[DATA EXTRACTS]
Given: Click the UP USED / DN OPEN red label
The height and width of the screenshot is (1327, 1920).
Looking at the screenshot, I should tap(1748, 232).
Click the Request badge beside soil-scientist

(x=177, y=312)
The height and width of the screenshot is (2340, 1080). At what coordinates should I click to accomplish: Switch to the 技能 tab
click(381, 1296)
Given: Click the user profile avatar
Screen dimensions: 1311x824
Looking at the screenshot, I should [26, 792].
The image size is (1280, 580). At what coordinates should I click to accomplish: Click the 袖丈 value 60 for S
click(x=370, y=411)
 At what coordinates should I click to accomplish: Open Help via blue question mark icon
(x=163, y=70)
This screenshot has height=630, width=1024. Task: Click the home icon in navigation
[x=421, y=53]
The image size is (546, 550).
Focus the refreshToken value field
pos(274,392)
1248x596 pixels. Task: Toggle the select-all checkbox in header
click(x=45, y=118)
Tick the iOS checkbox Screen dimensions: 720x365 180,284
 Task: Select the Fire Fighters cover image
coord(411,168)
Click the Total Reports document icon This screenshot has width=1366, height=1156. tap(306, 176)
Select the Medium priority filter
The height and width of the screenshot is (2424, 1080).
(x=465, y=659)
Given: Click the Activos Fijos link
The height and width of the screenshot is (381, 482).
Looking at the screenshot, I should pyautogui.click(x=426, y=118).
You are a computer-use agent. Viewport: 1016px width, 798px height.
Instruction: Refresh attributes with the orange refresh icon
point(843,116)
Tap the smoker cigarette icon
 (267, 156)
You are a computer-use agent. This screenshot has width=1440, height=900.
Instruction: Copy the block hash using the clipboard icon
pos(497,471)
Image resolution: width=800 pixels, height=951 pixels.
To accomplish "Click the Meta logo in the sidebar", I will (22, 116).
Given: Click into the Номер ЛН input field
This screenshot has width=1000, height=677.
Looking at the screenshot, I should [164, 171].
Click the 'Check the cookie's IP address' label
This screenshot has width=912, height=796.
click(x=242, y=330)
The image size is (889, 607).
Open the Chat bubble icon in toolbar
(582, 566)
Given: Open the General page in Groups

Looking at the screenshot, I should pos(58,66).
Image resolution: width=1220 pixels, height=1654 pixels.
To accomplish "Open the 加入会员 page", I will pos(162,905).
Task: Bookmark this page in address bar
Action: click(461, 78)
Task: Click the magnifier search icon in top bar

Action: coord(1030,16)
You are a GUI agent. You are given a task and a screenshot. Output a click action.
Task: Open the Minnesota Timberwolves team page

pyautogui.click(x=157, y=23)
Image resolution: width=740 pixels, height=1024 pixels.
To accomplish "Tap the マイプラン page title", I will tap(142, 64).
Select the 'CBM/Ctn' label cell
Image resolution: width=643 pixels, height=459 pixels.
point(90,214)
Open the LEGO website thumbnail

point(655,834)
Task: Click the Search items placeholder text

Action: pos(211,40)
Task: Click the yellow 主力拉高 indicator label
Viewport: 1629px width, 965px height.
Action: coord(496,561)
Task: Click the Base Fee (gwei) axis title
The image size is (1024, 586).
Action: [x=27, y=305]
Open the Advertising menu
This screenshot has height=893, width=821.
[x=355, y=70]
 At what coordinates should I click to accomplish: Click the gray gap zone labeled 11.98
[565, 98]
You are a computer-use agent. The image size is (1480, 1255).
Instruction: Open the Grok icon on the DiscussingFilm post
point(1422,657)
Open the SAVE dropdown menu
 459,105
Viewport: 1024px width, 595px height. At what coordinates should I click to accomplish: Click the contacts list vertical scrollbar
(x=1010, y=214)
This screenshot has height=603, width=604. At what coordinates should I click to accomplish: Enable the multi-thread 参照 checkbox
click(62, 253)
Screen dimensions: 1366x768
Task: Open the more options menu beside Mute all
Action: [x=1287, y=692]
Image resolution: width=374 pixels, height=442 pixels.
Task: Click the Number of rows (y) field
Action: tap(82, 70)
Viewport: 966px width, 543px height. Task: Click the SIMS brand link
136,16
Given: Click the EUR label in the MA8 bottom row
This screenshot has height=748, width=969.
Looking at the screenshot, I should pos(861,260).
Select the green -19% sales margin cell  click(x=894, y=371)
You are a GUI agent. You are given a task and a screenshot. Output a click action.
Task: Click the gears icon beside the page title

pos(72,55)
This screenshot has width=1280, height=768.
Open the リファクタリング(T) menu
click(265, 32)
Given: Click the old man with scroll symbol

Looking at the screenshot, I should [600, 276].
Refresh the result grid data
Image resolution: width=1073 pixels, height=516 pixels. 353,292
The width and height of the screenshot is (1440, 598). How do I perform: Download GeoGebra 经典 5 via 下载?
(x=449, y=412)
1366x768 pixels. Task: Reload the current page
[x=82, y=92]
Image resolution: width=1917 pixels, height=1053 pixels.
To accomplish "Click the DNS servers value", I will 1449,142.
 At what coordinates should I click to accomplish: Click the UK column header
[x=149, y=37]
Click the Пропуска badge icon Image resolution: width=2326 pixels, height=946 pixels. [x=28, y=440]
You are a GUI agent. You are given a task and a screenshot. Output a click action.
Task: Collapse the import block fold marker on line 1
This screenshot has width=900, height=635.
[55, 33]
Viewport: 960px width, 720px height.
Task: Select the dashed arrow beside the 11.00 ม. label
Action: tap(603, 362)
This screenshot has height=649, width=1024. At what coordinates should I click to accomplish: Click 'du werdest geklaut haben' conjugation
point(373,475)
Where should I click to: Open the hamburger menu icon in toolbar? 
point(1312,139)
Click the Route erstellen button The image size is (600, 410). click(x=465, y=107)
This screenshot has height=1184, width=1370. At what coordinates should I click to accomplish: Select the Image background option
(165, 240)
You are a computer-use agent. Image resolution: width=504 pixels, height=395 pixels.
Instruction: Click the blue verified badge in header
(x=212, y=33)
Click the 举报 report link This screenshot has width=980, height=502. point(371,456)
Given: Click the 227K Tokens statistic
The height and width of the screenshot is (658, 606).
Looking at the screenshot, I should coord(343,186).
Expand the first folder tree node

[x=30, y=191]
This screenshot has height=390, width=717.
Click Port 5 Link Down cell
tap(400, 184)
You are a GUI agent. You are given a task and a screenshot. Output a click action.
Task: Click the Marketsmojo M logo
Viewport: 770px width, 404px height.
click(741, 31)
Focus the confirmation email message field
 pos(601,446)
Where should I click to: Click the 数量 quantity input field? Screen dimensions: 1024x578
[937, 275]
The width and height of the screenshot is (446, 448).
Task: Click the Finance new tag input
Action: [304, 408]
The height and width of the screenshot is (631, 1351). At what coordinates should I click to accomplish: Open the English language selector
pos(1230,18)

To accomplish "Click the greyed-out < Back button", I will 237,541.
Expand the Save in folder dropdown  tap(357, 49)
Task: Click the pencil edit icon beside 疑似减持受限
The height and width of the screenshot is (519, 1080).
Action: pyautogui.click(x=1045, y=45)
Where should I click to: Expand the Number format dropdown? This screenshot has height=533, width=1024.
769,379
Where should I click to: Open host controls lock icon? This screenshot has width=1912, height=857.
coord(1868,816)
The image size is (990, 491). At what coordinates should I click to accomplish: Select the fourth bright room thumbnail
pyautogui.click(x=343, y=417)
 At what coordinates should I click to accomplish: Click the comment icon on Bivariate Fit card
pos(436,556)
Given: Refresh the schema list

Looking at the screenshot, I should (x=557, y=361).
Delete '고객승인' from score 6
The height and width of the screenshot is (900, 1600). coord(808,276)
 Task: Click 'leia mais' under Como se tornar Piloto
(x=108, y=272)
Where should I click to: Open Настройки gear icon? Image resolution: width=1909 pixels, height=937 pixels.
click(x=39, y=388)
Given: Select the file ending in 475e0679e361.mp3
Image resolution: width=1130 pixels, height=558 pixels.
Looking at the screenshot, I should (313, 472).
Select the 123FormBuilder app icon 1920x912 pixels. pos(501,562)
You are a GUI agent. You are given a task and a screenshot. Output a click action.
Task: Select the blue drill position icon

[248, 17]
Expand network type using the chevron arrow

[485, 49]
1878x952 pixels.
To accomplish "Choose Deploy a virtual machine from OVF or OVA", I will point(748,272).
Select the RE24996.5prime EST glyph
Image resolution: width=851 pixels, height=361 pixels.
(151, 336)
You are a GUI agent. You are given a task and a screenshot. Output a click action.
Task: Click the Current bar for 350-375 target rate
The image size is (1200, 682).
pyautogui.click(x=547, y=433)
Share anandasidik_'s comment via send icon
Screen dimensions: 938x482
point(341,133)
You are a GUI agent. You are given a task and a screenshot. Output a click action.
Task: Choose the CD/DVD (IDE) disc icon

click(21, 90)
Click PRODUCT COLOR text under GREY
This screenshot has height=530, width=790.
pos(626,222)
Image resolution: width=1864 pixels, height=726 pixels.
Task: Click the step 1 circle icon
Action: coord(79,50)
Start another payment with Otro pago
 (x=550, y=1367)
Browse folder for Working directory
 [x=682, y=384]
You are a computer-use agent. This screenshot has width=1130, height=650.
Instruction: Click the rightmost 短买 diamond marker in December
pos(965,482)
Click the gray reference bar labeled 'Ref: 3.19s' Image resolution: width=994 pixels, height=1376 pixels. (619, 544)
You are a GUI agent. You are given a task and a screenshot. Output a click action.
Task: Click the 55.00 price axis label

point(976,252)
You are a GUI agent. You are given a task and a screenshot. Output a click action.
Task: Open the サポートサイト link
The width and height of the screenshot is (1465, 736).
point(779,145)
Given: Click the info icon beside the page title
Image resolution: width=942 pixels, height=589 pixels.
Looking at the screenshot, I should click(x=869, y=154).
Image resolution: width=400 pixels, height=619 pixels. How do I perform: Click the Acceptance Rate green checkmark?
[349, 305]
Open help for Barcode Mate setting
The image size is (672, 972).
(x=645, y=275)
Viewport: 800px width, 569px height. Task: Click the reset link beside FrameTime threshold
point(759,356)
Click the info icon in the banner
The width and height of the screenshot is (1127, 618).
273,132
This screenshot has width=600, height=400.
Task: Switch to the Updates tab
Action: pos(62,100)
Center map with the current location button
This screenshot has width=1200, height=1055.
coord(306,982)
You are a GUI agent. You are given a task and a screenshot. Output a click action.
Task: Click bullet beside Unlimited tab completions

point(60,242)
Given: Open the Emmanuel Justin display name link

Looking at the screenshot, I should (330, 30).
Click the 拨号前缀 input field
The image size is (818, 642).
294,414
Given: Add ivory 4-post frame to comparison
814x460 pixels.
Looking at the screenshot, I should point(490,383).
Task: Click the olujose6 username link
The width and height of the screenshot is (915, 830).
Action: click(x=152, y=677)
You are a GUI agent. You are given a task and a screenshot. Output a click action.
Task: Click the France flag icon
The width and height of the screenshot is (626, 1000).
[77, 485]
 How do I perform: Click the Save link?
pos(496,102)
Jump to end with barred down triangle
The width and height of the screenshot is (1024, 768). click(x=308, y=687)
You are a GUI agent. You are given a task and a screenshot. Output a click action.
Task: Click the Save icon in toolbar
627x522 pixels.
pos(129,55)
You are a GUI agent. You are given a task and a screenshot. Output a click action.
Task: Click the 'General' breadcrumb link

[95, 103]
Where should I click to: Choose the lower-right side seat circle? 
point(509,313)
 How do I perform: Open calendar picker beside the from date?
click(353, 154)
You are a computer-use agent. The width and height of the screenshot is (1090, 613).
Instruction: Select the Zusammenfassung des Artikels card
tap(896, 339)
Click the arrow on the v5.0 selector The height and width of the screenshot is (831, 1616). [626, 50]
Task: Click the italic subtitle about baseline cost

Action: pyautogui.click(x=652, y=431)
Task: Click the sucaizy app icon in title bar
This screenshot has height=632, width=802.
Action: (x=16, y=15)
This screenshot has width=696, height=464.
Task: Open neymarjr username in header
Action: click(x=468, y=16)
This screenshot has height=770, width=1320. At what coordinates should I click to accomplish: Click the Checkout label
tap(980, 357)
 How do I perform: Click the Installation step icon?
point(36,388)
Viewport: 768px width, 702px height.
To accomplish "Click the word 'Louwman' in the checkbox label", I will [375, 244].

[WORK TO COMPLETE] Find every line in the records that contains the word "logo"; copy those lines.

[OUTPUT]
To accomplish "Click the Meta logo in the sidebar", I will (22, 116).
Task: Click the Marketsmojo M logo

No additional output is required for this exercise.